DIRECTION
Rewrite the records below, swapping every "screenshot" for "screen capture" and changing nothing else. Leave the pictures out.

RECORDS
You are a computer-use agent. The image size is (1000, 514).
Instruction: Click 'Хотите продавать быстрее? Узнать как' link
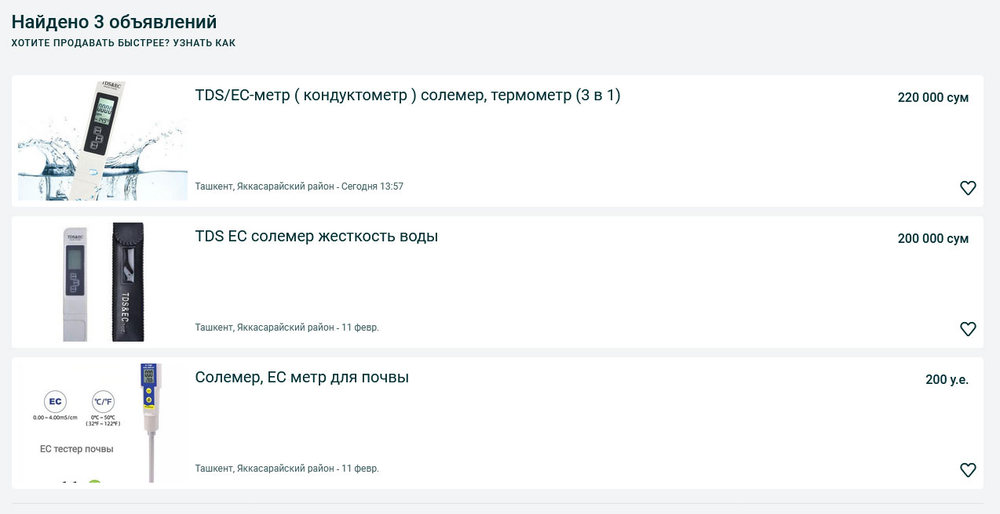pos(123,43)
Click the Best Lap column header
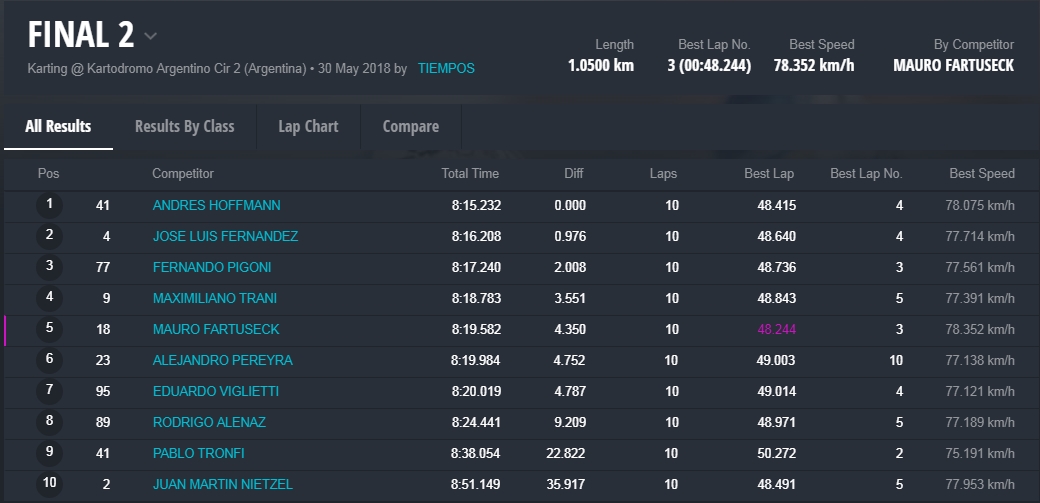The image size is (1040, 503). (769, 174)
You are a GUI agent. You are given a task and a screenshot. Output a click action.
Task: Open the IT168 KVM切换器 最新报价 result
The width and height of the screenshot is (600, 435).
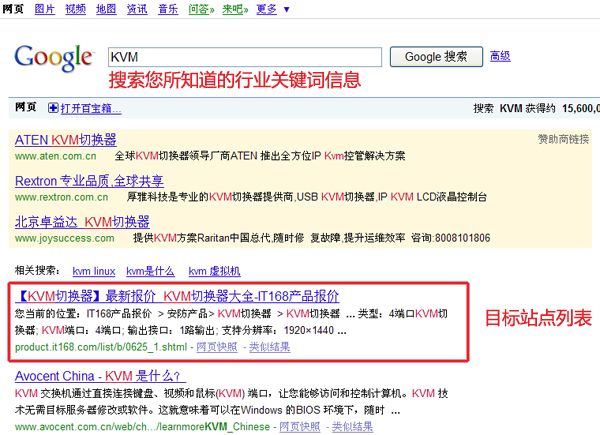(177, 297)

IN RESPONSE
You are a computer-use agent. The image size is (1000, 514).
Instruction: Click 'Хотите продавать быстрее? Узнать как' link
pos(123,43)
Click the Best Lap column header
The image size is (1040, 503). (769, 174)
You are a GUI agent. You are given a task and a screen capture. Output a click action.
Task: Open the IT168 KVM切换器 最新报价 result
The width and height of the screen capture is (600, 435).
(177, 297)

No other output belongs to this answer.